[Start of section]

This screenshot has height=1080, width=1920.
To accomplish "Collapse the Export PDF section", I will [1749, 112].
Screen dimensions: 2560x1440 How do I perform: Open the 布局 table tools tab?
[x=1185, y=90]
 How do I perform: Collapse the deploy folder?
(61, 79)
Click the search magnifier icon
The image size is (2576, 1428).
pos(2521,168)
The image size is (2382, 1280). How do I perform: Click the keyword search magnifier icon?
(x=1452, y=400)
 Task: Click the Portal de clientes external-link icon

[End of section]

(What the exercise asks): Print each line, starting with the one that contains "The image size is (2382, 1280)." and ending with the last line of the data, exactly as it stands and with no other lines.

(Result):
The image size is (2382, 1280). How do I perform: Click the keyword search magnifier icon?
(x=1452, y=400)
 Task: Click the Portal de clientes external-link icon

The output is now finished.